▶ **Exercise aim**: Repeat every line of these records word for word.

Word and element location data
-- begin --
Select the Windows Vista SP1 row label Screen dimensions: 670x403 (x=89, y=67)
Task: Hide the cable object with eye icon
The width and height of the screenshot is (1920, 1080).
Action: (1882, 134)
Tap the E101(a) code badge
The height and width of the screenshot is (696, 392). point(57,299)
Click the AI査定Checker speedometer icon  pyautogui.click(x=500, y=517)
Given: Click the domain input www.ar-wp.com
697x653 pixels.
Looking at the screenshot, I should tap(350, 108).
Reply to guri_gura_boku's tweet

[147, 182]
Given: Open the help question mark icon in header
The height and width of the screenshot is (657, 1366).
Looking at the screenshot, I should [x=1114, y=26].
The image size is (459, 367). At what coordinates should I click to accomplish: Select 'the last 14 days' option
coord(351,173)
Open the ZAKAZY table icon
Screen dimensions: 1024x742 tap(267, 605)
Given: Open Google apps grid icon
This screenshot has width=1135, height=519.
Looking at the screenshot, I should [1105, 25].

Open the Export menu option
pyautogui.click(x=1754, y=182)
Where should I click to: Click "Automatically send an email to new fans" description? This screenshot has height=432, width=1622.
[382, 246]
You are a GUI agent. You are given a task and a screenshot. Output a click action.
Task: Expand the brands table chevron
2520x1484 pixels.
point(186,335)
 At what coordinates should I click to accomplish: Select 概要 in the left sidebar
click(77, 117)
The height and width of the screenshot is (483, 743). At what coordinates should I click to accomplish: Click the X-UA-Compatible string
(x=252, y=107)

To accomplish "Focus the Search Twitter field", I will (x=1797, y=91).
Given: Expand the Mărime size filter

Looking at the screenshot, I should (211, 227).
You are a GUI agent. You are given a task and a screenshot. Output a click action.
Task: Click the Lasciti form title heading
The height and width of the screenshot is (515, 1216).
-- end --
▶ **Final result**:
Select the Windows Vista SP1 row label Screen dimensions: 670x403 (x=89, y=67)
Task: Hide the cable object with eye icon
The width and height of the screenshot is (1920, 1080).
Action: (1882, 134)
Tap the E101(a) code badge
The height and width of the screenshot is (696, 392). point(57,299)
Click the AI査定Checker speedometer icon  pyautogui.click(x=500, y=517)
Given: Click the domain input www.ar-wp.com
697x653 pixels.
Looking at the screenshot, I should tap(350, 108).
Reply to guri_gura_boku's tweet

[147, 182]
Given: Open the help question mark icon in header
The height and width of the screenshot is (657, 1366).
Looking at the screenshot, I should [x=1114, y=26].
The image size is (459, 367). At what coordinates should I click to accomplish: Select 'the last 14 days' option
coord(351,173)
Open the ZAKAZY table icon
Screen dimensions: 1024x742 tap(267, 605)
Given: Open Google apps grid icon
This screenshot has width=1135, height=519.
Looking at the screenshot, I should [1105, 25].

Open the Export menu option
pyautogui.click(x=1754, y=182)
Where should I click to: Click "Automatically send an email to new fans" description? This screenshot has height=432, width=1622.
[382, 246]
You are a GUI agent. You are given a task and a screenshot. Output a click action.
Task: Expand the brands table chevron
2520x1484 pixels.
point(186,335)
 At what coordinates should I click to accomplish: Select 概要 in the left sidebar
click(77, 117)
The height and width of the screenshot is (483, 743). At what coordinates should I click to accomplish: Click the X-UA-Compatible string
(x=252, y=107)

To accomplish "Focus the Search Twitter field", I will (x=1797, y=91).
Given: Expand the Mărime size filter

Looking at the screenshot, I should (211, 227).
You are a GUI agent. You are given a task and a screenshot. Output a click action.
Task: Click the Lasciti form title heading
The height and width of the screenshot is (515, 1216).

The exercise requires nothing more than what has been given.